Why we need a Transmediale Bullshit Bingo
During every festival I visit, I see keywords getting overused and oversaturated. Specific words, sometimes initially undefined or in dire need for re-definition (trashure, mediatic, mcluminations, othernet, afterglow, post, etc) are used so often, and in so many contexts that they lose any kind of significance. These words become omnipresent memes within a festival-discourse bubble. But for festivals such as Transmediale, that dictate quite a bit of the discourse of the contemporary media arts, this power is under exposed and under criticized.
Welcome to post-digital Afterglow was my little call to pay attention to these evolving Vernaculars. During the Art Hack Day, I wanted to develop a working Bingo app for smartphones, that could be used during the Transmediale festival (and possibly beyond). The app would not only bring a ludic element to an idiom that is hard to get a grip on. It would also be used to keep track of the frequency of usage of a term and its definition in context -- to develop an animated thesaurus; a collection of possible definitions and shifts. Unfortunately nobody wanted to work with me so finally I ended up making a collection of six 'stupid' bingo cards.
The keywords of the Bingo cards were abstracted by scraping and subsequently frequency-organizing the terms of the Transmediale website databases from 2009 to 2014. Every unique term that was used with a frequency of 5 or more got a place on the card of its year. Unfortunately the textual database of some years was bigger than others, which meant that for some years I actually fell short of specific terms which drove me to also include names (besides terms) to get the cards full.
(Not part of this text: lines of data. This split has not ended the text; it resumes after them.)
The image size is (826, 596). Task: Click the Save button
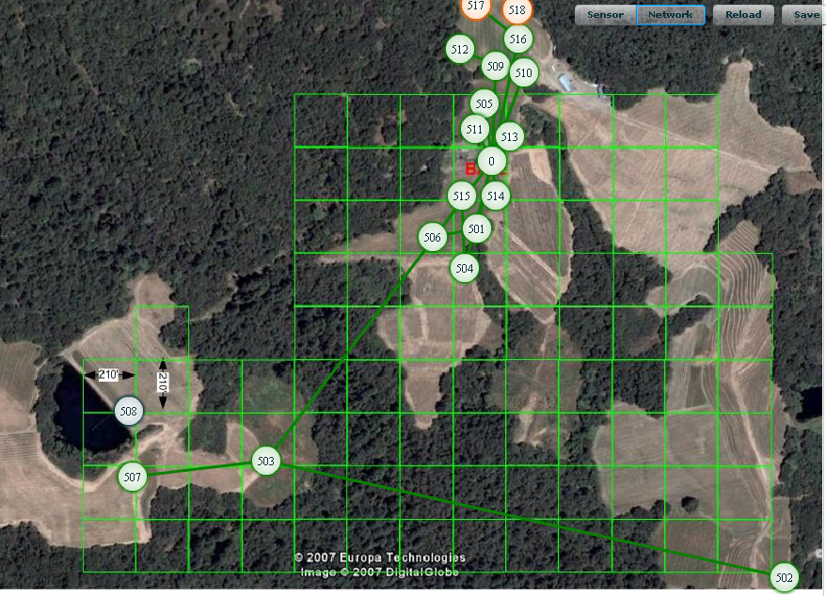[x=805, y=15]
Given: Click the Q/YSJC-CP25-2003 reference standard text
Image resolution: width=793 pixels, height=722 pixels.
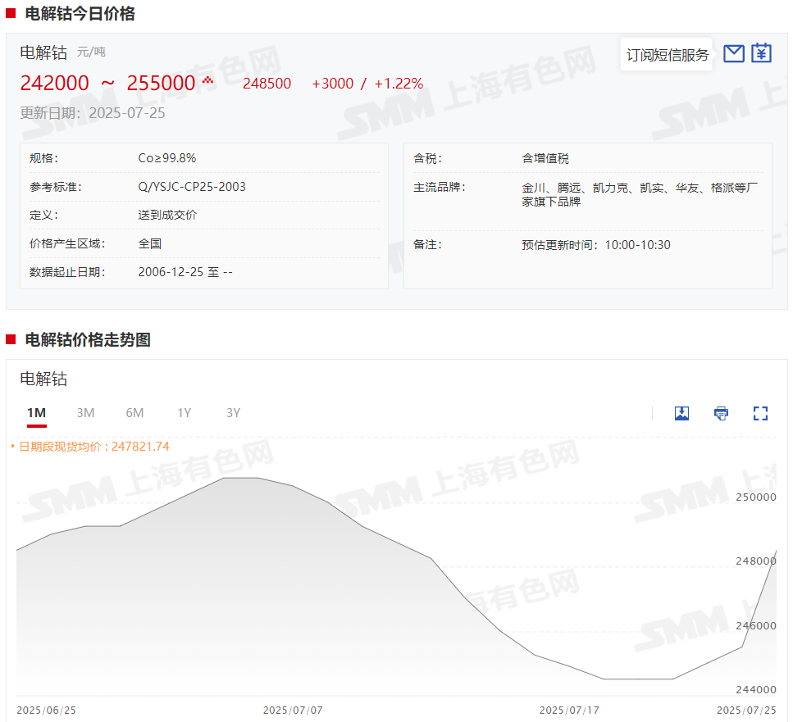Looking at the screenshot, I should 192,187.
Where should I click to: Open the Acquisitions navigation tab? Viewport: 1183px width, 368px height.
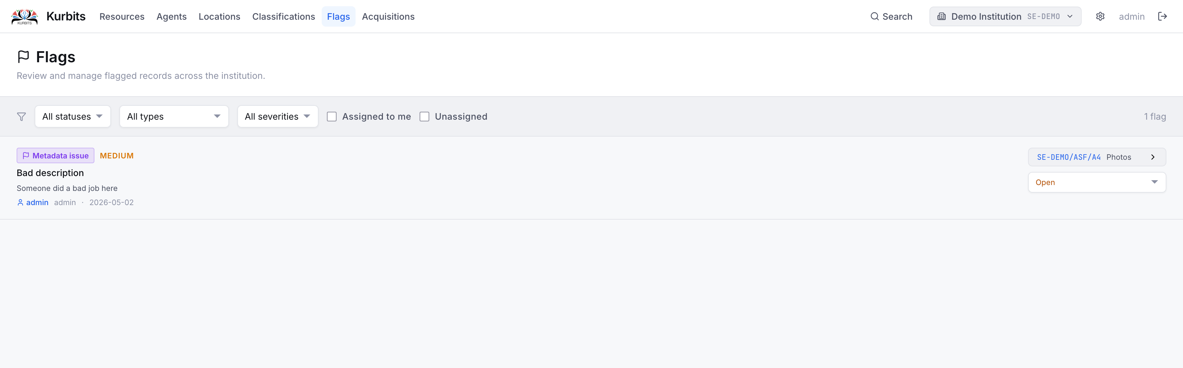click(x=388, y=17)
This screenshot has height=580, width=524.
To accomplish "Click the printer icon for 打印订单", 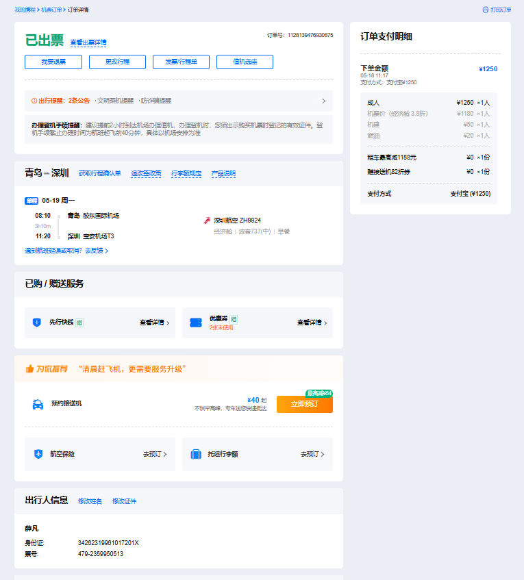I will point(486,10).
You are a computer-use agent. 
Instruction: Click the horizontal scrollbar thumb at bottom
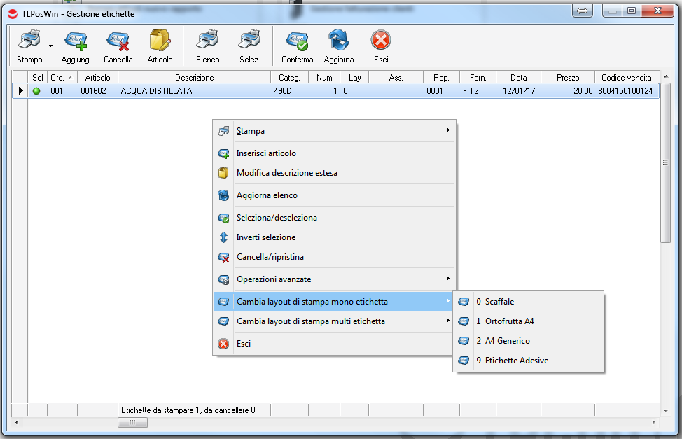pos(132,423)
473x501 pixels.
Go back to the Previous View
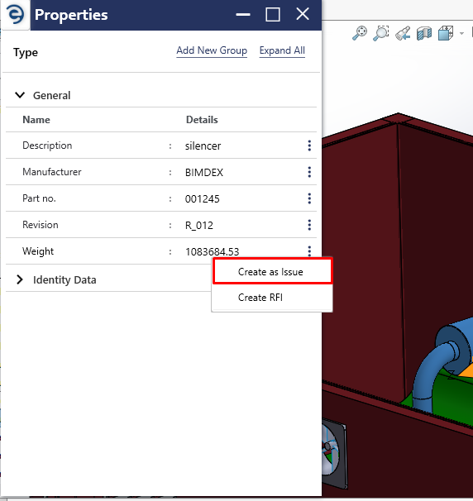tap(403, 33)
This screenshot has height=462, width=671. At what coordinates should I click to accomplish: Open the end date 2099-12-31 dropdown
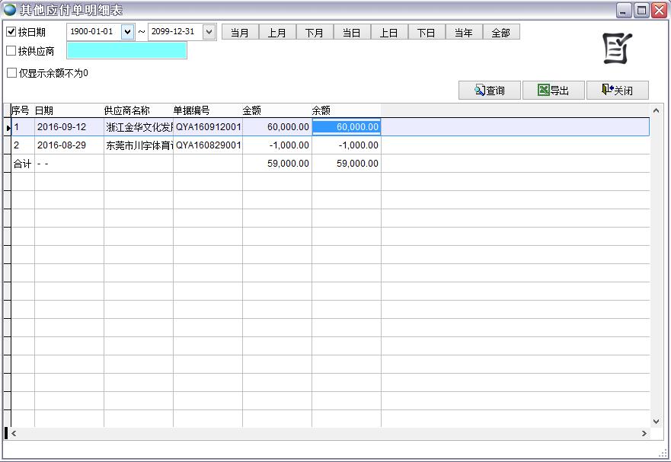pyautogui.click(x=209, y=32)
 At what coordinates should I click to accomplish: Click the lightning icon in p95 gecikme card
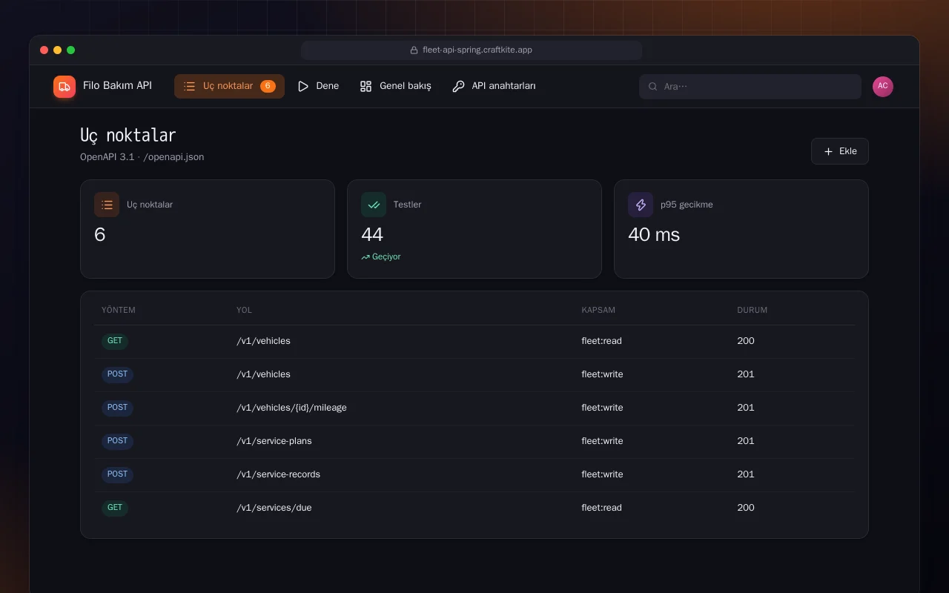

In the Highest in the Best:
Welcome To Post Digital Afterglow.
On the floor lies the collection of Bingo cards that can be taken by the audience. To make sure the installation will remain 'complete' a Bingo card of each year is also presented within a frame (however, some of these framed version disappeared during the exhibition). The cards also form a chaotically arrangedinstallation; a cracked LCD soundscape, which presents my pre-Transmediale interpretation of 2014's most used keyterms: Post, Digital, Afterglow. The two cracked LCD screens show videos specially made to show and interact with the LCDs' physical cracks
-> 100% post digital afterglow.
Softwares used: Quartz composer plugin by Tom Butterworth and patch by William Robertson, recorded from VDMX via Syphon recorder.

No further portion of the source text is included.